2. Compression set as a measure of elastic recovery in HNBR is found to increase with cooling. Below Tg, the HNBR compression strain field in HNBR is "frozen-in", i.e. the HNBR compounds demonstrate no recovery regardless of the presence of CB. Equivalence of time and temperature on the cold compression set is also shown. A viscoelastic model for prediction of the cold compression set using the stress relaxation data is proposed and validated against the FEA and experimental results.

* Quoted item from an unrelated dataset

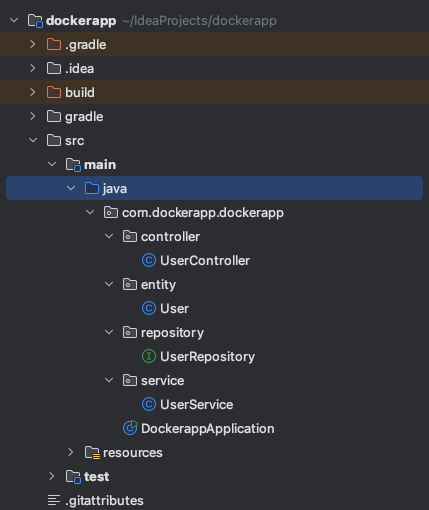The image size is (429, 510).
Task: Click the UserRepository interface icon
Action: (x=149, y=357)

3. The effect of cold adhesion is studied using a pull-off test set-up at ambient and low temperatures. The adhesion of HNBR to clean and smooth steel substrate is found to be low (e.g. pull-off force per unit length of O-ring fc ≈ 0.04 N/mm for 10% initial compression) at ambient temperature, while it dramatically increases below Tg and the pull-off force might reach 1-2 N/mm. The explanation is as follows. When the separation between HNBR and its counter-surface occurs at ambient temperature, the elastic deformation energy stored at the interface is given back during pull-off and helps to break the adhesive bonds resulting in the very small pull-off force values. When the contact pair formed at room temperature is cooled down below the Tg of HNBR, the elastic deformation imposed on the HNBR is "frozen-in" and the stored-up elastic energy is not given back during separation at the low temperature. This results in a giant pull-off force. It is also found that the contaminated or roughened contacting surfaces reduce fc to about 0.2 N/mm due to incomplete contact (lower relative contact area).

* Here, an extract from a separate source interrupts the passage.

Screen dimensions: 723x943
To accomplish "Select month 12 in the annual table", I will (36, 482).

4. The cold performance of O-ring seals made of the HNBR compounds is studied using a vacuum test fixture. The seal failure temperatures under freezing conditions depend on the surface finish of the counter-face, seal compression ratio, lubrication and additions of CB in HNBR. The main reason for the seal failures is believed to be detachment of the elastomer seals from their mating sealing parts due to :
• breakage of the adhesion bond induced by the elastomer thermal contraction in case of a rather strong adhesion bond and negligible recovery of the HNBR below Tg
• or due to the thermal contraction and the negligible recovery when the strong adhesion bond is not formed.

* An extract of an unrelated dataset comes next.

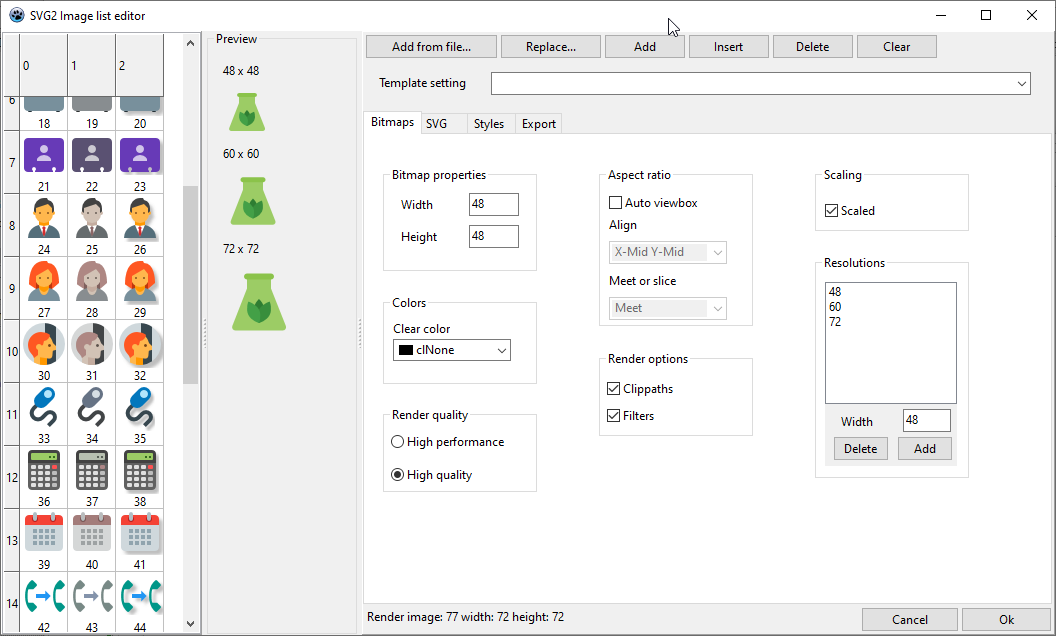
Task: Open the Export tab
Action: click(x=539, y=124)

5. It is shown that most of the cold failures can be modelled by the effective medium leakage theory and a simple FEA approach using thermo-mechanical material data the most important of which are the thermal expansivity and small-strain viscoelasticity of the elastomer compounds. The CB filled HNBR has a lower thermal expansion which results in a better retention of the sealing force and lower leakage temperatures if compared to the seals made of the unfilled HNBR. Hence, it can be inferred that better low-temperature serviceability in static applications can be achieved using elastomer compounds with low coefficients of thermal expansion (CTE) ideally close to the one of the seal housing material.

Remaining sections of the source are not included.